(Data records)

--------------------------------

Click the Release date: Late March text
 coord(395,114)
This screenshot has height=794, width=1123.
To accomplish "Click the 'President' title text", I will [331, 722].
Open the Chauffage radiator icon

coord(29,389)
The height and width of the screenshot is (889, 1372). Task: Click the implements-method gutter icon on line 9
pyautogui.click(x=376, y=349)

--------------------------------

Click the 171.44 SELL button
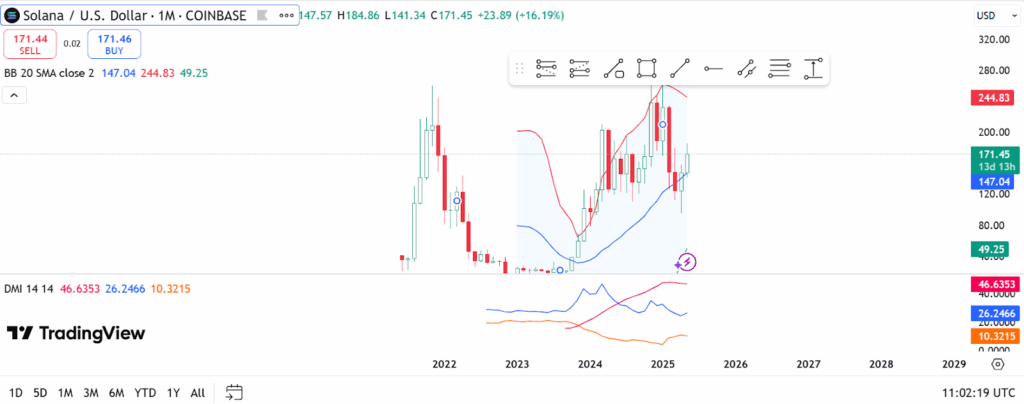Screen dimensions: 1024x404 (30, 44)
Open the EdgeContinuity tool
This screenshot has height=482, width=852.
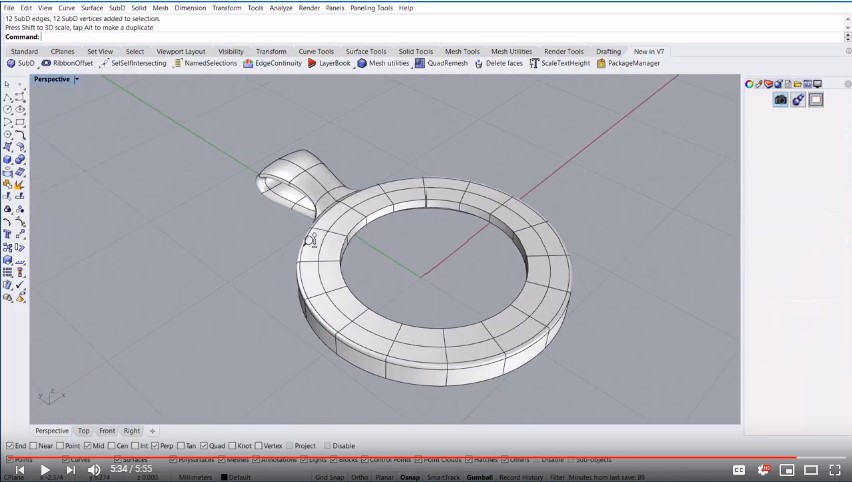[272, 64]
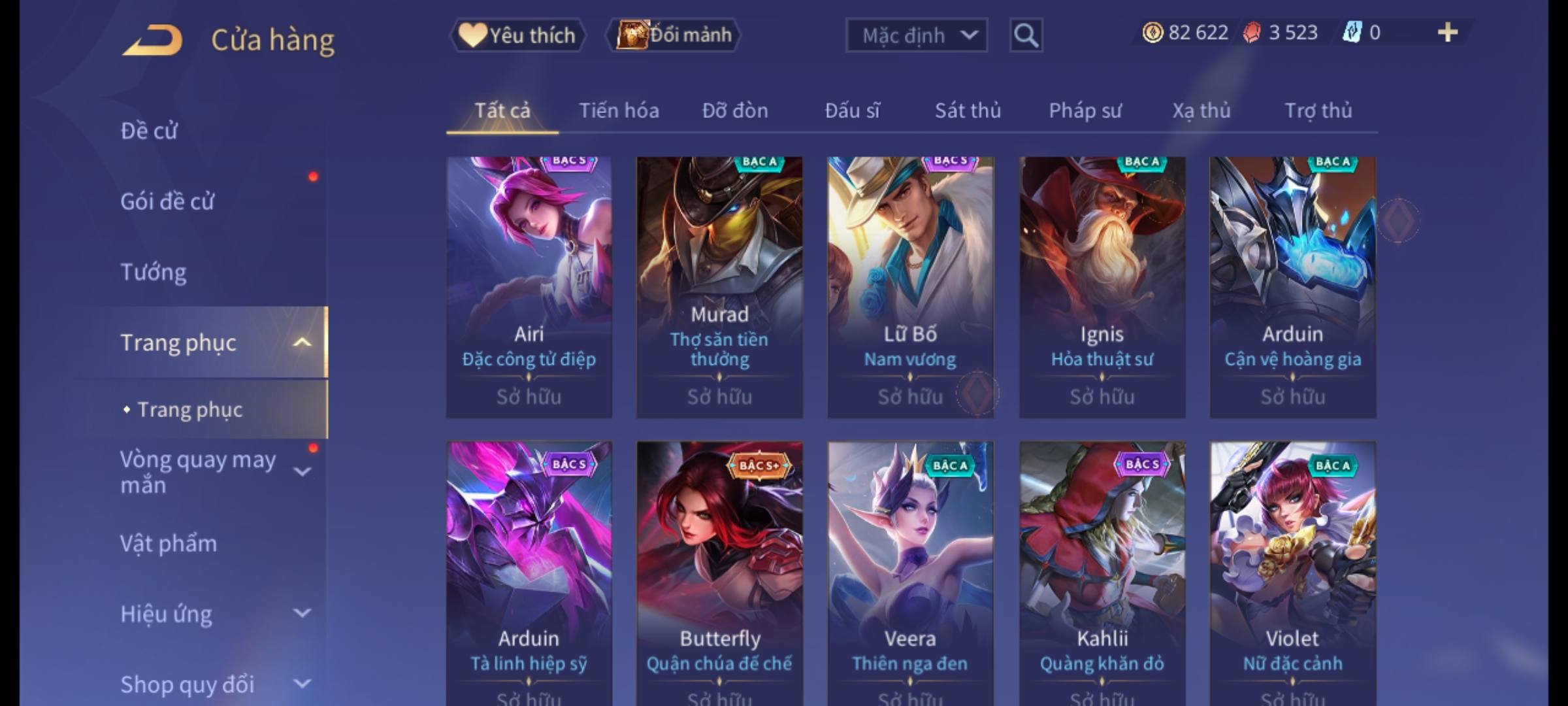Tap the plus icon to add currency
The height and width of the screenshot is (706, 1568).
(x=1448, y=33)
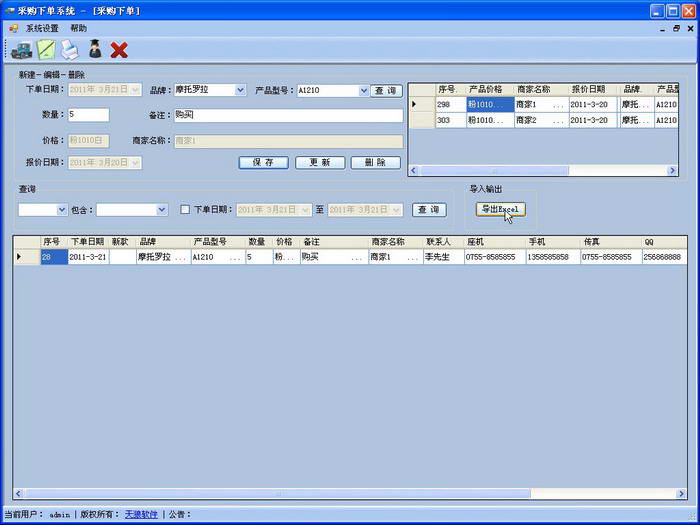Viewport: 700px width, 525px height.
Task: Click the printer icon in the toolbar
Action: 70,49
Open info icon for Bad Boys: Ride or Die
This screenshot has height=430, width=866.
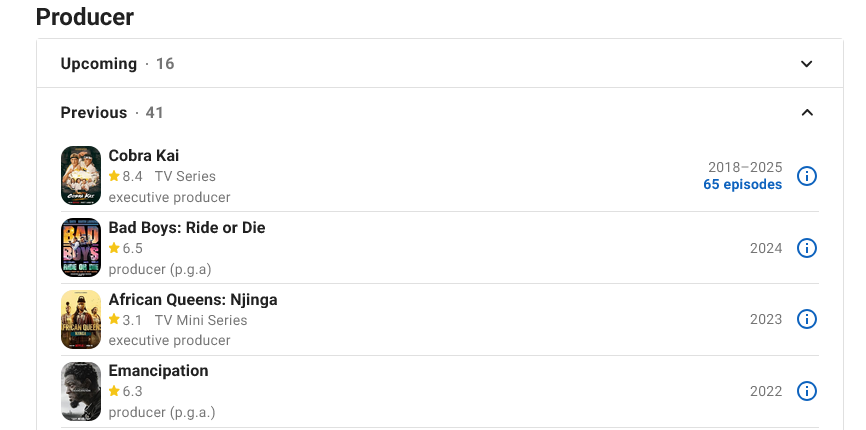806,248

--------------------------------

Brief — Turn everything from the line containing "The height and width of the screenshot is (889, 1372)." down through the line containing "pyautogui.click(x=376, y=349)" into a two-column CSV with the headers request and answer. Give one row for each request, put each field in quotes, and replace any line breaks inside a field with spaces.

Exercise answer —
request,answer
"The height and width of the screenshot is (889, 1372). Task: Click the implements-method gutter icon on line 9","pyautogui.click(x=376, y=349)"